I am an English teacher in Korea.
This is different than being an English teacher in Cambodia.
And definitely different than being an English teacher in the States.
Oh, let me count the ways...
I work at an elementary school which means the kids are in grades 3-6 and about 9-13 years-old (Korean age), which makes them about 8-12 in yearly age ("traditional" age? I don't even know how to talk about this...). Don't ask me to explain more about Korean age, because I can't. But I will tell you that I usually just subtract a year from the Korean age and I'm about right.
My school day begins at 8:40am. Often times, the students are in their seats before the teacher, who is running in from the parking lot while juggling bags and coffee, arrives. But before walking into the building we all change our shoes (reason #13 that bringing more than three pairs of shoes to Korea was a waste of space, but more on that later). So teachers show up in high-heels, nylons, skirts, and suits and then change into "slippers" (a.k.a. sandals). It still surprises me to see the principal shuffling around the school in black sandals, white socks, and a full suit and tie.
I have a good twenty minutes to settle in before classes officially start at 9am. The bell rings at least 12 times a day around here. And it sounds like this:
It's a sound that fills my dreams at night and drives all of us a little bit crazy.
There are five, forty-minute periods in the morning before lunch. And usually, I teach five classes in a row with a Korean co-teacher. I usually work with 2-3 different teachers each week, so I get around to about 360 students every week.
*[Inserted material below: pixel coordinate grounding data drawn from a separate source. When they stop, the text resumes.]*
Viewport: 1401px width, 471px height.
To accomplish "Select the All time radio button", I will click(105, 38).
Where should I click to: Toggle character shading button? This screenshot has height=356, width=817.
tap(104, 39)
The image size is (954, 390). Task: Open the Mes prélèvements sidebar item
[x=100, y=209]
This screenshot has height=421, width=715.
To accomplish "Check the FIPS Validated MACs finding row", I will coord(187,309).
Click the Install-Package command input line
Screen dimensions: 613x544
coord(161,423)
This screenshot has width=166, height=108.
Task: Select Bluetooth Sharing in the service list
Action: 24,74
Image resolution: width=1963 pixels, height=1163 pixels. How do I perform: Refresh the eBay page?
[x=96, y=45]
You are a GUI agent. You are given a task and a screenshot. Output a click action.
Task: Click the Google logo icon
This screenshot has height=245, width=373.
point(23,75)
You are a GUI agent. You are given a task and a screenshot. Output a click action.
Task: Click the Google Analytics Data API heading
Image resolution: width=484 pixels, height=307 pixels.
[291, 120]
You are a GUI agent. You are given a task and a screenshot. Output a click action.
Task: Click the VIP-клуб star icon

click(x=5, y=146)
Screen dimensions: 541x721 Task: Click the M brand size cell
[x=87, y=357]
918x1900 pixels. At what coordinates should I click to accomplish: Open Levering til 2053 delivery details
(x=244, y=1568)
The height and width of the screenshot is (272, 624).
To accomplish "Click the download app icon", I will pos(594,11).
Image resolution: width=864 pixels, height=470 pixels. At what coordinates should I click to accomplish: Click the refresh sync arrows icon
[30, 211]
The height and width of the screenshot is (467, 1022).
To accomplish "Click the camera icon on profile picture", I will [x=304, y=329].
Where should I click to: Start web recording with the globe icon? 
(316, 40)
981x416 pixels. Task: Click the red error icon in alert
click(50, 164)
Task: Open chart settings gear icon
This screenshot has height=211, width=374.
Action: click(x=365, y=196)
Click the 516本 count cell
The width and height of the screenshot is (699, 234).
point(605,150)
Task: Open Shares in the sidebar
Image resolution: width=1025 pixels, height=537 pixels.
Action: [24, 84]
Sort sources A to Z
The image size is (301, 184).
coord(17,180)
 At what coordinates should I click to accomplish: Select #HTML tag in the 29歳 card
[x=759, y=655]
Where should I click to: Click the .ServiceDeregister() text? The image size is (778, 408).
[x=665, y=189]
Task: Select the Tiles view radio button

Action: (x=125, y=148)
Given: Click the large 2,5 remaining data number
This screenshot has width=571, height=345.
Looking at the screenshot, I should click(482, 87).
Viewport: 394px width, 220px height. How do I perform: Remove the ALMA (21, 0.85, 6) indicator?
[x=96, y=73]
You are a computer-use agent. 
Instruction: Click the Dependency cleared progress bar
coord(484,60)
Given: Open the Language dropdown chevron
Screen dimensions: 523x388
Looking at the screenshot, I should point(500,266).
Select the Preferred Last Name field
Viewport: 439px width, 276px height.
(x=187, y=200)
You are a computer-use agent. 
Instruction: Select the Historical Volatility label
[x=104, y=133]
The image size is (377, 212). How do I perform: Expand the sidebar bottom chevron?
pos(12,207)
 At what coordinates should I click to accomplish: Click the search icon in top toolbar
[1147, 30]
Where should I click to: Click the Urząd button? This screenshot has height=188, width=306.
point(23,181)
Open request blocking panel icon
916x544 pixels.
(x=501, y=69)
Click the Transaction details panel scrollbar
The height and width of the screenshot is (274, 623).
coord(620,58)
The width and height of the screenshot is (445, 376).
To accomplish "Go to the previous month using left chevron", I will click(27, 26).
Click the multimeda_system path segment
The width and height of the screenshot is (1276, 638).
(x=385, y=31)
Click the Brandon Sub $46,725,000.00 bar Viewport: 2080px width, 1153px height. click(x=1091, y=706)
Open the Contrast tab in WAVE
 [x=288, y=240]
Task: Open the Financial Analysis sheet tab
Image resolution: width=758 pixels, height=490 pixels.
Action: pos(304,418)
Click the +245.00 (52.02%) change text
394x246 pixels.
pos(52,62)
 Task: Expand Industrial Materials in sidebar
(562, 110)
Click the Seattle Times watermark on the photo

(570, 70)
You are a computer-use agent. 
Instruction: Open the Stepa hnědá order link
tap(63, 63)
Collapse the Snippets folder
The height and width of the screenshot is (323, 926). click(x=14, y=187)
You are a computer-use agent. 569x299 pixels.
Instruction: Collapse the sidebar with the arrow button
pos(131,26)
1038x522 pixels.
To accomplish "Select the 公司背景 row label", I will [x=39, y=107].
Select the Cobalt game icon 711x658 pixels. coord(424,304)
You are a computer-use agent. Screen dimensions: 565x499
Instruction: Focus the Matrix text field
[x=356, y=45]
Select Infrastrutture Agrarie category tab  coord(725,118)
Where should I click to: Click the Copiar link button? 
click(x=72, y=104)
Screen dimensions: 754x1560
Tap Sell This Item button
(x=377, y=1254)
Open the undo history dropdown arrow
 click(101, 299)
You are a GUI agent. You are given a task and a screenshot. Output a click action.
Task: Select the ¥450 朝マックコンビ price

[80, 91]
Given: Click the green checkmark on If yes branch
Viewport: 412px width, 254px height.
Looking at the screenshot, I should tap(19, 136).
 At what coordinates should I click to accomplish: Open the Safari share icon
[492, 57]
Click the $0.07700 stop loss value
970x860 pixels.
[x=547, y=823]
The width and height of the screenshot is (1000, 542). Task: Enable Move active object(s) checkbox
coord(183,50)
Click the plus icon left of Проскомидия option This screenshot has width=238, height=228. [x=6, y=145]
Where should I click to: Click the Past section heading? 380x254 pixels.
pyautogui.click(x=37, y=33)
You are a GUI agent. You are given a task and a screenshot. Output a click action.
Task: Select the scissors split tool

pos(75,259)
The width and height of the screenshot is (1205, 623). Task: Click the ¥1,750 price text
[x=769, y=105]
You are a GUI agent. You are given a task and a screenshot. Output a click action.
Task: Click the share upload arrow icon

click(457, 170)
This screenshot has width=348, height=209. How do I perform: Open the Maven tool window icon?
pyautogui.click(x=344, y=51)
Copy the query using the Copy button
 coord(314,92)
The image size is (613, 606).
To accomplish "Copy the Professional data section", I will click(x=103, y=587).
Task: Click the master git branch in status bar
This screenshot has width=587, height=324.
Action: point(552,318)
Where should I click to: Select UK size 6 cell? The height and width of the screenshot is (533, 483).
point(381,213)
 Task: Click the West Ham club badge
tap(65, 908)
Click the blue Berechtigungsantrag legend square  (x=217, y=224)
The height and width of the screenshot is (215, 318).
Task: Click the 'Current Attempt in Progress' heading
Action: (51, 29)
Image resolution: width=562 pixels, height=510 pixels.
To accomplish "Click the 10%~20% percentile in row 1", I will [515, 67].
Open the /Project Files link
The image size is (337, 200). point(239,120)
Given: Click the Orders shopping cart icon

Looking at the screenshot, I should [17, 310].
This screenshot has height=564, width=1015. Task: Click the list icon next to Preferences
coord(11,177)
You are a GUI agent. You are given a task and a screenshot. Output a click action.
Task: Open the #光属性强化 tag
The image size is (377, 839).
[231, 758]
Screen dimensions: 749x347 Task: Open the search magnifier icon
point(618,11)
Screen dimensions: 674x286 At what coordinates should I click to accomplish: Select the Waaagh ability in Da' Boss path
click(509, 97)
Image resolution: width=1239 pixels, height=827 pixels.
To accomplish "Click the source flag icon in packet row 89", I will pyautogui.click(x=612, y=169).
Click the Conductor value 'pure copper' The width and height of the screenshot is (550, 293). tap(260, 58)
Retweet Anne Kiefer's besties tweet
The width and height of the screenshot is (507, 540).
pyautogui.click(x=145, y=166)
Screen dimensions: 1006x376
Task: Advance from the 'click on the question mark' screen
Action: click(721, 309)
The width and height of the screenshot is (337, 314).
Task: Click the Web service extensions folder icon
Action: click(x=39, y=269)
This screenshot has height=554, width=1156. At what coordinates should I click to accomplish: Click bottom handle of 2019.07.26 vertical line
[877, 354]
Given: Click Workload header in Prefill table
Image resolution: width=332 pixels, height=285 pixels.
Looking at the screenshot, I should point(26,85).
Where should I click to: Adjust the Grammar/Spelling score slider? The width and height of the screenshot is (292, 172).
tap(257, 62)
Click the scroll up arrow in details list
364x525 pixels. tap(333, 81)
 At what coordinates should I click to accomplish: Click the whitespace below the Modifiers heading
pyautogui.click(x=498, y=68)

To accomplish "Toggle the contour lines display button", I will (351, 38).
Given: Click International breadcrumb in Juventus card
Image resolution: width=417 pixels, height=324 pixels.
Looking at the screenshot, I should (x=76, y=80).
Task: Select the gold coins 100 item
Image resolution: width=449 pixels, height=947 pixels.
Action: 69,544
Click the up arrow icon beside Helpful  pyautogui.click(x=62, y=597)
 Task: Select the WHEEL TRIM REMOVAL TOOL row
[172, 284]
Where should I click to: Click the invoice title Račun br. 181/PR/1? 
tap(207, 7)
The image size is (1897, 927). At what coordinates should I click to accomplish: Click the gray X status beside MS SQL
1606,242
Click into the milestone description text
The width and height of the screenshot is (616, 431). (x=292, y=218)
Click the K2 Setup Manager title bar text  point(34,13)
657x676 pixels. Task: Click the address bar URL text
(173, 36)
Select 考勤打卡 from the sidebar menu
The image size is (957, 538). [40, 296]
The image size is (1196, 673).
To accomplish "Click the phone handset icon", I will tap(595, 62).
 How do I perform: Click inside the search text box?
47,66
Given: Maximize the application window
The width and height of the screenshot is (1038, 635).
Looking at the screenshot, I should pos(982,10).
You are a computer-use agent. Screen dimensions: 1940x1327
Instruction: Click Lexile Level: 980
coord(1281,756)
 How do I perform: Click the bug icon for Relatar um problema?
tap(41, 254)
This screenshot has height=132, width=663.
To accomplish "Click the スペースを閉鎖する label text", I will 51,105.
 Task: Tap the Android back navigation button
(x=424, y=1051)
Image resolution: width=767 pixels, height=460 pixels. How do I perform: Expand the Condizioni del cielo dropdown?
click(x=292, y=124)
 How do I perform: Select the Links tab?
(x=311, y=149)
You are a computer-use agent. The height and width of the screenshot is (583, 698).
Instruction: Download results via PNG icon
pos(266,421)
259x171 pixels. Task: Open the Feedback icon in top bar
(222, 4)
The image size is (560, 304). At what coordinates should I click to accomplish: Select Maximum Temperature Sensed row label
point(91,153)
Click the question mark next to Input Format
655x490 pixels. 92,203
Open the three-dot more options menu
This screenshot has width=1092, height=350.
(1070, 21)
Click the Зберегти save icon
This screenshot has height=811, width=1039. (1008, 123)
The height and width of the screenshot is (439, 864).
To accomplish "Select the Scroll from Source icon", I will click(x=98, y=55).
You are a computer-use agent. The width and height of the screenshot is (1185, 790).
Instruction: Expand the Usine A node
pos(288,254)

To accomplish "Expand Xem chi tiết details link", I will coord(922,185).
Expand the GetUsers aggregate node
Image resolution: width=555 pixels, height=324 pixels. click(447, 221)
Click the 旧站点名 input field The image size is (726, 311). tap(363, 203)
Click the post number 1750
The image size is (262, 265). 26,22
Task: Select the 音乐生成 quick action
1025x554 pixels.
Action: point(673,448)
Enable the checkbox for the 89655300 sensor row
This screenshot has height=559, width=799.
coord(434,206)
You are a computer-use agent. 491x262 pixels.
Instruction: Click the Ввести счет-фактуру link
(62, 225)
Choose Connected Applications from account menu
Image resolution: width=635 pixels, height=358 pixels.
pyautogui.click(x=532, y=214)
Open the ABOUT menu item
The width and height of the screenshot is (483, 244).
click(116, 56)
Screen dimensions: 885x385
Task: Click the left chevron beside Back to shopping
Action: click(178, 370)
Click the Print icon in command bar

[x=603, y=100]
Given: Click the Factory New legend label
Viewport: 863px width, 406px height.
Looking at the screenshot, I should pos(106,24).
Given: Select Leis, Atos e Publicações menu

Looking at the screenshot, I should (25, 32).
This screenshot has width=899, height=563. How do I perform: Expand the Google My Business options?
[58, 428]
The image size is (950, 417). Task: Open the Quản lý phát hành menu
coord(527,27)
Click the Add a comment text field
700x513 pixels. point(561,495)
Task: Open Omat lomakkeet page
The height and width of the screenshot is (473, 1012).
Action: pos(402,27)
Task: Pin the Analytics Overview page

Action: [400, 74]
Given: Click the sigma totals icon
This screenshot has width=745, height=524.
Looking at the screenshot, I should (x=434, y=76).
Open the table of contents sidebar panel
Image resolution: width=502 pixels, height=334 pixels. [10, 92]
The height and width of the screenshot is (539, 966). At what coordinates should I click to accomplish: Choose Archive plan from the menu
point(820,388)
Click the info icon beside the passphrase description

(Note: The hallway looks a bit rough because they are remodeling the bathrooms.)
The Korean government hires people like myself (and Jeremy) who are native-English speakers in order to expose the kiddos to "authentic" English language pronunciation. So a typical class period means that I just talk with them, share a video/song, play a game, or we work from the English text book. We do a lot of repetition. A lot of "repeat after me", but it's about all they can handle, because the skill levels are so vast.
Some kids noticeably shake when I look at them and ask a question. Other kids spend their afternoons and weekends at private cram schools where they receive extra instruction in English. So for some, we could sing the alphabet and call it a day and for others, they may want to crack jokes and have a discussion about their favorite American movies (The Amazing Spiderman is a recent favorite).
Here's little diddy I wrote to teach my 4th grade students, "This is my brother." It kind of ended up sounding like a Coldplay tune, but I went with it anyway:
Lunch involves the kids filing through line in the cafeteria. And the staff butting-in at the front. Because that's what we've earned as adults, folks: the authority to cut in the lunch line. This is my moment! And by the way these kids look at me, I'm sure they can't wait for their moment. We always eat rice and...something. A lot of kimchi. A lot of meat. A lot of red chili paste.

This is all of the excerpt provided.